Engineering reports on London and Amsterdam-based CNH Industrial, which is a “subsidiary of the Agnelli family-owned Exor investment company.” Currently, CNH Industrial is using 3D printing in order to “fabricate spare parts for industrial equipment” such as buses and tractors.
“CNH is one of the world’s largest capital goods businesses, making a wide variety of equipment for a range of industries, including agriculture, construction, industry, marine, and civil society. It has 63,000 employees spanning 66 facilities around the globe and rakes in $27 billion with brands including CASE Construction Equipment, Iveco Bus, and New Holland Agricultural Machinery.”
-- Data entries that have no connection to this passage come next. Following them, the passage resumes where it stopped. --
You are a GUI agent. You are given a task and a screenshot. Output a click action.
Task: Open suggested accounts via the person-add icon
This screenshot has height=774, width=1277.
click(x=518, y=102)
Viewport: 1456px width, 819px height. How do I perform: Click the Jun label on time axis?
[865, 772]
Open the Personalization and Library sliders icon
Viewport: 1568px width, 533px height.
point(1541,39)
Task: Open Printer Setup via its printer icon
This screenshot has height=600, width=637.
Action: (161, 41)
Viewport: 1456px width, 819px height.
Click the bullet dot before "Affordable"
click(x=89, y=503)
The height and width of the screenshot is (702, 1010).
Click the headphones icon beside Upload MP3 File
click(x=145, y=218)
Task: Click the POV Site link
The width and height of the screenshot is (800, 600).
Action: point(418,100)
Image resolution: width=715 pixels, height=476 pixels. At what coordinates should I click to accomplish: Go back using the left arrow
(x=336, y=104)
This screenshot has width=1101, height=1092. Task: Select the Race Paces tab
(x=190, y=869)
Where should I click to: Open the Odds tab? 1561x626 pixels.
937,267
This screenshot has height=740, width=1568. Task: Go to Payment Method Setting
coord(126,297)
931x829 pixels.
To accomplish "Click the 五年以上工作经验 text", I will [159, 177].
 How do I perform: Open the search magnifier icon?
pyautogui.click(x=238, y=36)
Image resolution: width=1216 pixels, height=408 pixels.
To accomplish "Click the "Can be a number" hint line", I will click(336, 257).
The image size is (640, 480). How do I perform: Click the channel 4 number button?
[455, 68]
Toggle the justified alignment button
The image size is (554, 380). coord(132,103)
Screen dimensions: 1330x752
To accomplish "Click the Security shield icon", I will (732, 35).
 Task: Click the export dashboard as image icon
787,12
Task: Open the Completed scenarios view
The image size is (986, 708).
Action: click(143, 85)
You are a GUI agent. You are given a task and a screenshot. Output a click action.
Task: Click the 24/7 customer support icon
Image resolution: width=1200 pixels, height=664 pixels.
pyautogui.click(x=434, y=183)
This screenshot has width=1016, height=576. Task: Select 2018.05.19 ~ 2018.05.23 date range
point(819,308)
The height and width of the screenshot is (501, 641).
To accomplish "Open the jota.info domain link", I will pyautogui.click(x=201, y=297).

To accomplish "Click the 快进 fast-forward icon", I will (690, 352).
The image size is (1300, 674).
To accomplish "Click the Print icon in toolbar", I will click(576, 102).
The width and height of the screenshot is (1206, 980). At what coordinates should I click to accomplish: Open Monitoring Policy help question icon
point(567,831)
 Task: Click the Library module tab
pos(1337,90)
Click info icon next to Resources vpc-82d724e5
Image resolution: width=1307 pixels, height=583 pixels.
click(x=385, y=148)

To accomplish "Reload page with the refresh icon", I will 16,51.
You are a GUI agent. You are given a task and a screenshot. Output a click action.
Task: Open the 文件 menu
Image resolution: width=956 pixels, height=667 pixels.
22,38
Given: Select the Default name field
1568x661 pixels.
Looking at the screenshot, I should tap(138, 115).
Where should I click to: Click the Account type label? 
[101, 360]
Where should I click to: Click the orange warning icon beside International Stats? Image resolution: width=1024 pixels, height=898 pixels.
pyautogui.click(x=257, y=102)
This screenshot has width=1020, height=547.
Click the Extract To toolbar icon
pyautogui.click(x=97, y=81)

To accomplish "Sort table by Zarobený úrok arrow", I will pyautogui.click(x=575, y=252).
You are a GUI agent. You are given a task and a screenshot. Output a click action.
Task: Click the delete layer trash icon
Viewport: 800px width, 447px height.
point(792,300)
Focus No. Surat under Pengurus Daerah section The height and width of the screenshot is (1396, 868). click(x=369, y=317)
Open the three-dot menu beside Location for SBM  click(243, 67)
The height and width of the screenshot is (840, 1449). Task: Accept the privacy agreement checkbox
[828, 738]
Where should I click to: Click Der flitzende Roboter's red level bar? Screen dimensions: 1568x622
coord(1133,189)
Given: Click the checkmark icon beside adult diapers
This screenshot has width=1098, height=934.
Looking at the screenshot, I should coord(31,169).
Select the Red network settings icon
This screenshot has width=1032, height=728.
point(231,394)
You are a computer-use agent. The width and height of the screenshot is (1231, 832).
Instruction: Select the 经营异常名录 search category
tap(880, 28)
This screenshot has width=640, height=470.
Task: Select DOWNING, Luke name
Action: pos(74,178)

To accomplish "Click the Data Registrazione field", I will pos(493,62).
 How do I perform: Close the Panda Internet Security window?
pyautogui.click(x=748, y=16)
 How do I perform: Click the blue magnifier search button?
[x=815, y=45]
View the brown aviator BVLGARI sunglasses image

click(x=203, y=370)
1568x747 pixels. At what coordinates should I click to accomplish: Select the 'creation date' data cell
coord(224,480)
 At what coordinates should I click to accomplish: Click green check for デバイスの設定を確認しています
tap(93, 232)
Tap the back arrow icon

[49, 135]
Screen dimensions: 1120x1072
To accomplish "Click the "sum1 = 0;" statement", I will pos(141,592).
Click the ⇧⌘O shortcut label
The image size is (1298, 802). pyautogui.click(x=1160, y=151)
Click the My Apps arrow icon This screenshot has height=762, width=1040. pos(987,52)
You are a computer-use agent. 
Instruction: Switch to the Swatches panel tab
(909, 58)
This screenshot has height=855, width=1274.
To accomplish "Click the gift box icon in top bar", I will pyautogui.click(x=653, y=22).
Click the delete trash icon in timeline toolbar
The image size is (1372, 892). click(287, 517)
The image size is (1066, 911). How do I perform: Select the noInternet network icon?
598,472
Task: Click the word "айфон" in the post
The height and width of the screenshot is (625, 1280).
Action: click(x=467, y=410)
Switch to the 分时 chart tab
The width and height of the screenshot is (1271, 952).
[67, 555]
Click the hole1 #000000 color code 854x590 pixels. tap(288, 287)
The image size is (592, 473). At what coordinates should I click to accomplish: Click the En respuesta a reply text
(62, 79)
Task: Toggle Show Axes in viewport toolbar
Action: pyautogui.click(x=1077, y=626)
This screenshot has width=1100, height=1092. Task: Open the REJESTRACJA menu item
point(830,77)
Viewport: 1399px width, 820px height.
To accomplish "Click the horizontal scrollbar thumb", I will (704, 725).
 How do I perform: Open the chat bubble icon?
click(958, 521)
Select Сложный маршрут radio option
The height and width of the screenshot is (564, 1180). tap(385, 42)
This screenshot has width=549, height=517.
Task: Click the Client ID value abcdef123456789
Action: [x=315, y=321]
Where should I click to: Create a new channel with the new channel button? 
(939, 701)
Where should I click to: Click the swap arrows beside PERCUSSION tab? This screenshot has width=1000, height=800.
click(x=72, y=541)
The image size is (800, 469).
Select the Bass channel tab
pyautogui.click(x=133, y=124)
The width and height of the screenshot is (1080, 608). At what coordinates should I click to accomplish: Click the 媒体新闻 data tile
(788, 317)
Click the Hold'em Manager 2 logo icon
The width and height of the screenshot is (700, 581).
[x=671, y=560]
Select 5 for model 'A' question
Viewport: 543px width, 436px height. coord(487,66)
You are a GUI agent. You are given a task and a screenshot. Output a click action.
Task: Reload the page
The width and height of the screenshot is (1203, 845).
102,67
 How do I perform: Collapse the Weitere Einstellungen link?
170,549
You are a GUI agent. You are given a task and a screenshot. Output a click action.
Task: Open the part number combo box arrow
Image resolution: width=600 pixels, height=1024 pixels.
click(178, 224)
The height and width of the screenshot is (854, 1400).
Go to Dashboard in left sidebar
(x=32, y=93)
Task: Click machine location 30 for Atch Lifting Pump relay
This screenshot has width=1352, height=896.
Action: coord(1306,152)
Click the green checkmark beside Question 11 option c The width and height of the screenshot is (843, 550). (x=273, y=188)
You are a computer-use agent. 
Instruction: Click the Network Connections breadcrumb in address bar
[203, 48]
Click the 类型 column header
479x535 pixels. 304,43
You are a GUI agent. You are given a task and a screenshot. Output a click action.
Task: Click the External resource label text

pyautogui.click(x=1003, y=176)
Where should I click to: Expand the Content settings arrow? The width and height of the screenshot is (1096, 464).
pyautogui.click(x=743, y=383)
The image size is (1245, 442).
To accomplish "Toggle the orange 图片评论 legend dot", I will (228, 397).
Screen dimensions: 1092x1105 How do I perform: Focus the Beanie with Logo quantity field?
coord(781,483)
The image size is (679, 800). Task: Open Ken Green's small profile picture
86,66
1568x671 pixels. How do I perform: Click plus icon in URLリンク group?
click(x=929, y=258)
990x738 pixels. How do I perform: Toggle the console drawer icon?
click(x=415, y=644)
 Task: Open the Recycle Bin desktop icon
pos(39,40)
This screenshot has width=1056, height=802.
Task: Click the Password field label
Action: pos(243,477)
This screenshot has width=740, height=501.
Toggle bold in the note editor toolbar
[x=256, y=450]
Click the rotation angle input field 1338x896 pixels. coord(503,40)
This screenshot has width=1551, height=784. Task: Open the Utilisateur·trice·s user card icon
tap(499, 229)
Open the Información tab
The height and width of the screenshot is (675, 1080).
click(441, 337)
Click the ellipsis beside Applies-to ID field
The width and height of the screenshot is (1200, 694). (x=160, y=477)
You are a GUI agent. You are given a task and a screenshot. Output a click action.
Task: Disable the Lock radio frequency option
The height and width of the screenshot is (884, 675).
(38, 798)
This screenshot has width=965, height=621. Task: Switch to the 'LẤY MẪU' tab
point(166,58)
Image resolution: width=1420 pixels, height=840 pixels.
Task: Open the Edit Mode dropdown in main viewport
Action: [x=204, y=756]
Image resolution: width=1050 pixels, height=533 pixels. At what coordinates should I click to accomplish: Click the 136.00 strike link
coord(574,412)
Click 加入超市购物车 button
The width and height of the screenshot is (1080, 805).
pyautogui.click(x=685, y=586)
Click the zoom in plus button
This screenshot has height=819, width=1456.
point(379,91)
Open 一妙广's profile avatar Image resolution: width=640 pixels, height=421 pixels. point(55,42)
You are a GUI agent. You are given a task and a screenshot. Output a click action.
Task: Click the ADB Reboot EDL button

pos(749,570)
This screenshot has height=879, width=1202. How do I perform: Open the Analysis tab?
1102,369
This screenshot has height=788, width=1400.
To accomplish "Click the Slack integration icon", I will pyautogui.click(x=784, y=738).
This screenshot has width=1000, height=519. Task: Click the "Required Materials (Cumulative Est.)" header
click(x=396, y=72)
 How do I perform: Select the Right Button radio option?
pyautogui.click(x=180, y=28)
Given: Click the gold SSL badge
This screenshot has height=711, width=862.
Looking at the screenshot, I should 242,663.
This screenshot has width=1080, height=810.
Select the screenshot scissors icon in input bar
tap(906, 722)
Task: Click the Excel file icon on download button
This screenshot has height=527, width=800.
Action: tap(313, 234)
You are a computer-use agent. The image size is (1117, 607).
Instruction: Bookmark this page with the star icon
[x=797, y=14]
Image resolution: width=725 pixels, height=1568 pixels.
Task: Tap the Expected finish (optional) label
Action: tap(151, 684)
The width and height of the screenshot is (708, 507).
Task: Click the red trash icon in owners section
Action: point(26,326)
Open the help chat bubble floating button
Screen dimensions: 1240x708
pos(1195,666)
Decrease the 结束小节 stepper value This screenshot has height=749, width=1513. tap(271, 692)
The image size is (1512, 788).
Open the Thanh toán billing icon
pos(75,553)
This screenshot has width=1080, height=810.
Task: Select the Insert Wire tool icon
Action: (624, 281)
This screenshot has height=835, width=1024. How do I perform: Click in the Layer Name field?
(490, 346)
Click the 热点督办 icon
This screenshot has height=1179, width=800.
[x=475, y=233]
So far, CNH Industrial has fabricated a grand total of four spare parts using 3D printing. These spare parts will be used on its buses and agricultural equipment. “These parts have been printed in plastic, but CNH plans to continue testing the possibility of 3D printing metal components for use in the near future. The ultimate goal for the business is to additively manufacture ‘a full range of parts and promptly respond to all types of needs at every stage of the product’s lifecycle.”
The company “sees the benefits of 3D printing spare parts [when it comes to quickly fabricating] small numbers of parts locally and on-demand. This, in turn, results in better stock management and availability, with parts made in just 24 to 36 hours.”
Due to the wonders of additive manufacturing, the “parts are made layer-by-layer, only the material required to build the part is used. This contrasts with subtractive manufacturing, in which material can be wasted significantly as it is removed or cut away from an initial block.”